En el plano simbólico, la ‘mezquitización’ de Santa Sofía y de las basílicas bizantinas, con la ocultación de sus mosaicos, demostraba que el kemalismo había muerto y que la islamización no admitía compromisos. Entretanto, Zapatero había jugado un papel de los suyos, avalando la actitud religiosa de Erdogan, como copresidente de la fantasmagórica Alianza de Civilizaciones. Ante dislates tales como la ocultación del cristianismo y su arte de Santa Sofía o el hecho de albergar en Turquía al centro directivo de Hamás, Zapatero, inmutable.
En política internacional, como ideología de fondo, frente a Grecia y Armenia, Turquía pasó a esgrimir un neootomanismo de inspiración casi mágica -el turanismo-, próximo a las especulaciones que en Rusia apoyan al nacionalismo agresivo de Putin (por lo demás, buen amigo de Erdogan como Trump). Todo acorde con el camino cuya meta es una dictadura de impronta religiosa, que ‘el Reis’ ha tomado resueltamente.

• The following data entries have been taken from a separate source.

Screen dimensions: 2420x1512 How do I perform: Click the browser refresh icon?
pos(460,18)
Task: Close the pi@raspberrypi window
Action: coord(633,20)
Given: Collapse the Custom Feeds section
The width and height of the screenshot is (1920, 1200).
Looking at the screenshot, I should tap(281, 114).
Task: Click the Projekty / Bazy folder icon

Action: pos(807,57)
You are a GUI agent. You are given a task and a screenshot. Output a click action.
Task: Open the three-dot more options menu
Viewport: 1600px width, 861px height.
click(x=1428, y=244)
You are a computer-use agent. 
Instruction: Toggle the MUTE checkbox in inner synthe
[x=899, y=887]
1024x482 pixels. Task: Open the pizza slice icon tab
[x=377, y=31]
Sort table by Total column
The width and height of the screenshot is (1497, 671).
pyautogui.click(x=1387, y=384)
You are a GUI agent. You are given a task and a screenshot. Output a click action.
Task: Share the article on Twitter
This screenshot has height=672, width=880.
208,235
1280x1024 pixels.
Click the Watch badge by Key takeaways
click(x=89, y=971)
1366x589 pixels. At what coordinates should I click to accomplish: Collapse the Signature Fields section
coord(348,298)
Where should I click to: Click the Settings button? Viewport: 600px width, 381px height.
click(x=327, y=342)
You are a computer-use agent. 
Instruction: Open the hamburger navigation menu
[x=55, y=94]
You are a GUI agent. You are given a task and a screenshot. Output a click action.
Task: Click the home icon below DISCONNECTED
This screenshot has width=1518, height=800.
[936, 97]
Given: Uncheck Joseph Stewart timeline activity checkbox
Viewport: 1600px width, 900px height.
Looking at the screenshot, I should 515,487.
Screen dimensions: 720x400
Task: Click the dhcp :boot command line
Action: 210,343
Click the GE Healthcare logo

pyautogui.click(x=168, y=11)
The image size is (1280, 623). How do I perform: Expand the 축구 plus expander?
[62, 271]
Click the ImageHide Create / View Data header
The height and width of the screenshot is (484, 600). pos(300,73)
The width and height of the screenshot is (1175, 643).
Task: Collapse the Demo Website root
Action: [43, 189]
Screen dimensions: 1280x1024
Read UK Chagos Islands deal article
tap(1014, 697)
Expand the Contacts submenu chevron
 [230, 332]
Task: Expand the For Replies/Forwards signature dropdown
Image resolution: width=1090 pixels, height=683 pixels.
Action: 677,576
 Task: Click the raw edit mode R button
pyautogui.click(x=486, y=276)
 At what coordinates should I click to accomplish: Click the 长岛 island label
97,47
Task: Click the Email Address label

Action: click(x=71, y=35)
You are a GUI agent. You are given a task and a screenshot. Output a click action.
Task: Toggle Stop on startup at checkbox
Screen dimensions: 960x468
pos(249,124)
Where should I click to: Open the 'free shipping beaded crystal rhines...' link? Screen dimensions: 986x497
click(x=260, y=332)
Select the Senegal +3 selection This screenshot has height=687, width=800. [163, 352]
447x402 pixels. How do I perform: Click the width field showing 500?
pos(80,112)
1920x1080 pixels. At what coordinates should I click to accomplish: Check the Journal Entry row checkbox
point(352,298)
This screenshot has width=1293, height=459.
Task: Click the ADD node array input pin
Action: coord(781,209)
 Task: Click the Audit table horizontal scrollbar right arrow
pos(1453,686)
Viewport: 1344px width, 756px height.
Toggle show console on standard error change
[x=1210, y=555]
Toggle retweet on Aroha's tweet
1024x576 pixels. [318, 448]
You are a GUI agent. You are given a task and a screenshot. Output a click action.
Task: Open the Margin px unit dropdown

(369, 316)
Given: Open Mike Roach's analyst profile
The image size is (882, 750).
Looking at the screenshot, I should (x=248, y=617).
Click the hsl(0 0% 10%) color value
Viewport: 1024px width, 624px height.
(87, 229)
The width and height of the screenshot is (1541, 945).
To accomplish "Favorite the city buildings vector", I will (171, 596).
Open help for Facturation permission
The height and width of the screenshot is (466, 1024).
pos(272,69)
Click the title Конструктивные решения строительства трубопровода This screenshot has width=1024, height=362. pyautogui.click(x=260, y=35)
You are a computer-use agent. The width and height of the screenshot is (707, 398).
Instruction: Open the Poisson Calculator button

Para evitar esa deriva, el único obstáculo podía proceder de una derrota electoral, esperada en 2023 a pesar del empleo masivo a favor del Gobierno de los recursos y medios del Estado. Sin excluir la amenaza: la victoria de la oposición habría supuesto «un golpe de Estado» (ministro del Interior). Frente a tal ambiente coactivo, el descontento social por una política económica inflacionista, perjudicial para el nivel de vida de la población, hizo plausible ese cambio. Ahora Erdogan ha tomado las disposiciones pertinentes como dictador para que eso no se repita. Orden y represión reinan en Turquía. Vista como próxima hace dos décadas, la conciliación de religiosidad islámica y régimen democrático se ha desvanecido.